─── Records ───
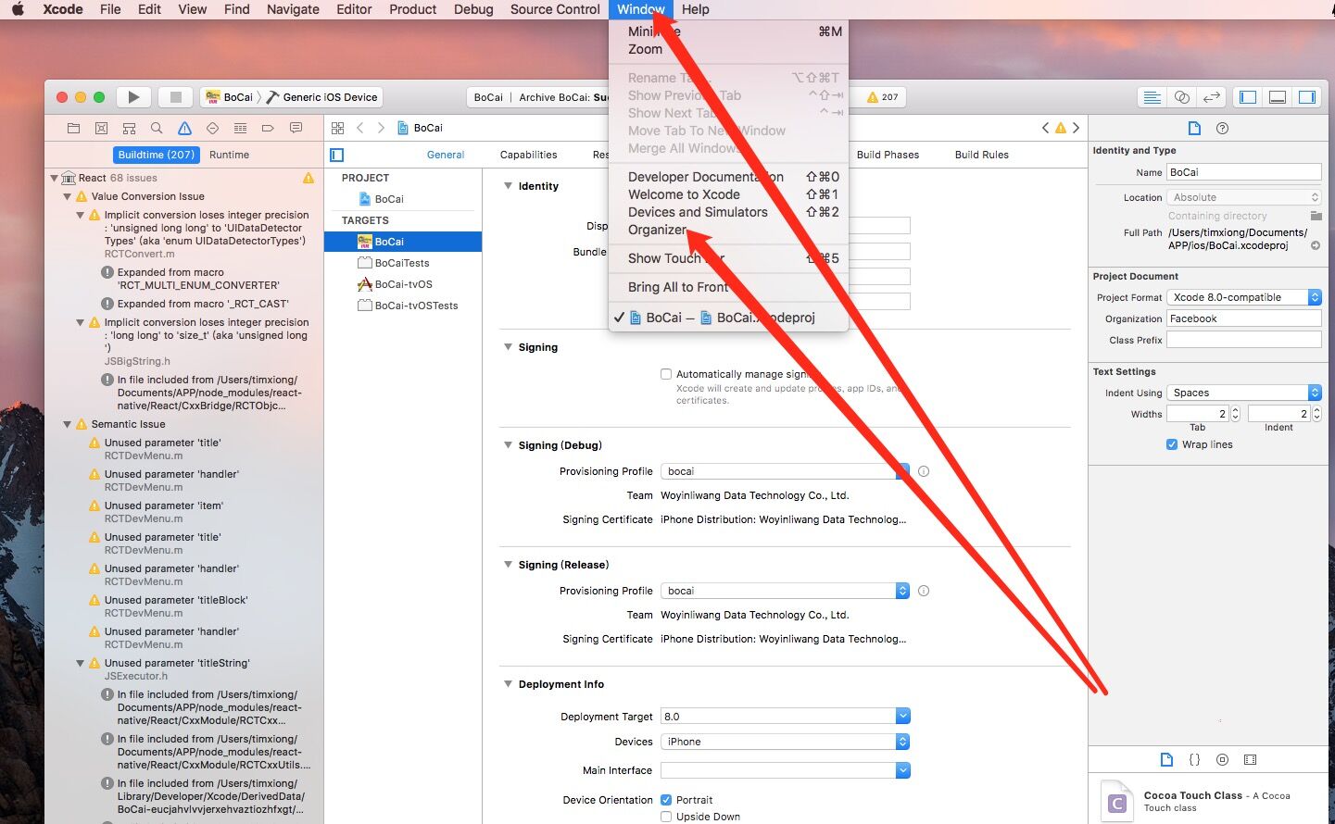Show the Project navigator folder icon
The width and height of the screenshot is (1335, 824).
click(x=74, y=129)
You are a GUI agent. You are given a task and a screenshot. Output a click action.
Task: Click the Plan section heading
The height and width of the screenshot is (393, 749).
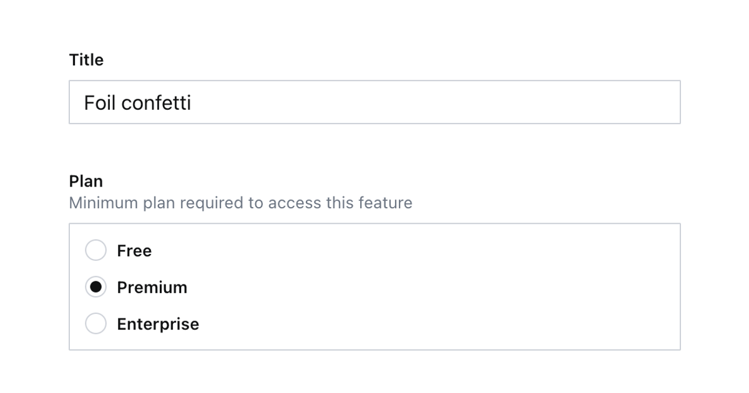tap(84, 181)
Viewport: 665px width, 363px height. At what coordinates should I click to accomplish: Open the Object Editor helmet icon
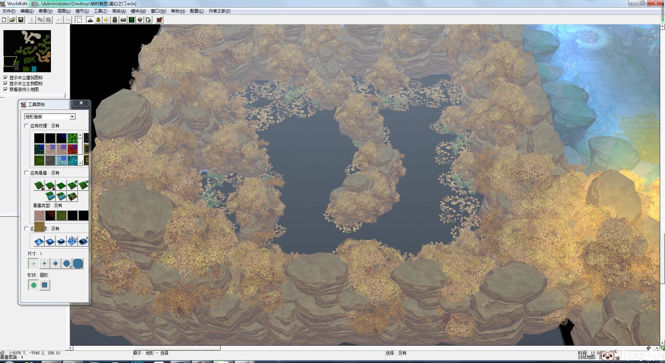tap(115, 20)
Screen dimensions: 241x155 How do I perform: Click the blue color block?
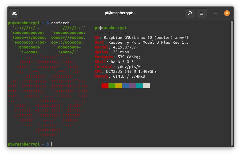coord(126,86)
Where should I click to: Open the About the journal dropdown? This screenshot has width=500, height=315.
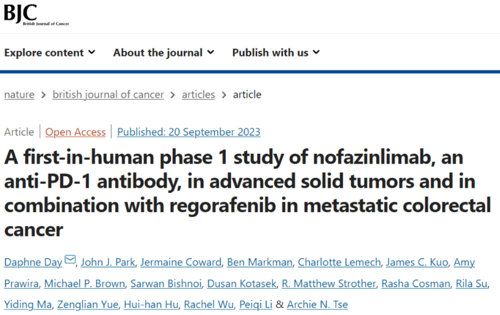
───
─── Records ───
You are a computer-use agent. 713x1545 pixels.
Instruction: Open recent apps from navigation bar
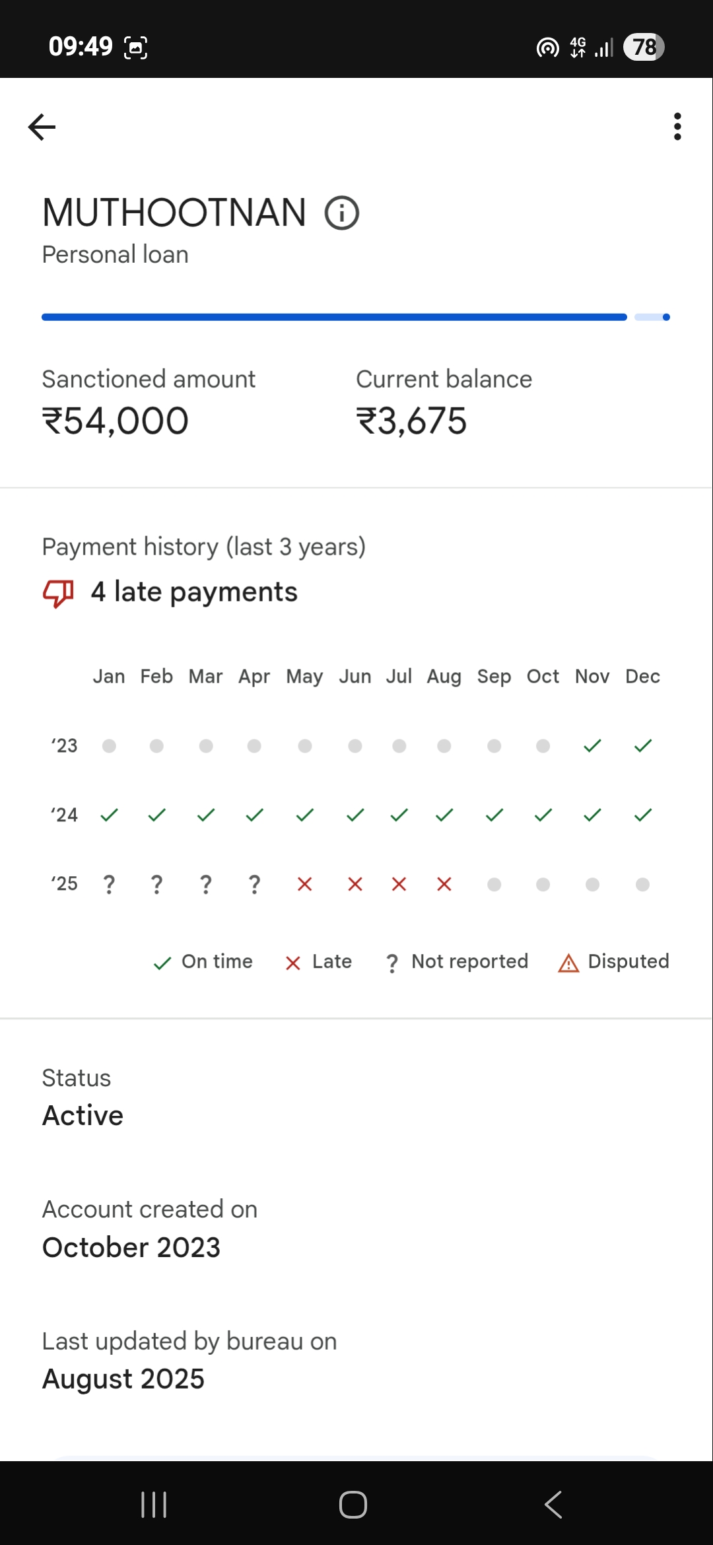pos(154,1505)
───
─── Records ───
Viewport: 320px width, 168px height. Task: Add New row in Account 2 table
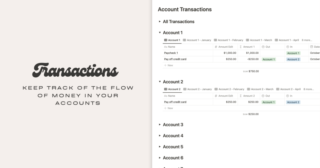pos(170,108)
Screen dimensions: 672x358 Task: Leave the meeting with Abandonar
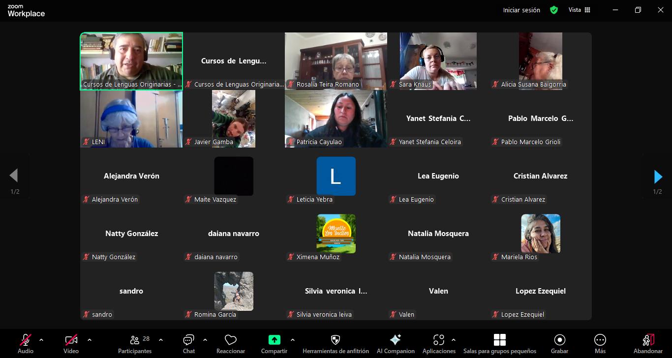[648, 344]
───
**To do:** The reply should hold exactly the lines above, starting at the line with "Viewport: 665px width, 363px" and ending at the line with "Where should I", and no pictures.

**Answer to this problem:**
Viewport: 665px width, 363px height. At what coordinates should I click to accomplish: Open the Object Editor helmet icon
tap(115, 20)
Screen dimensions: 241x155 How do I perform: Click the blue color block?
coord(126,86)
Where should I click to: Open the About the journal dropdown? This screenshot has width=500, height=315.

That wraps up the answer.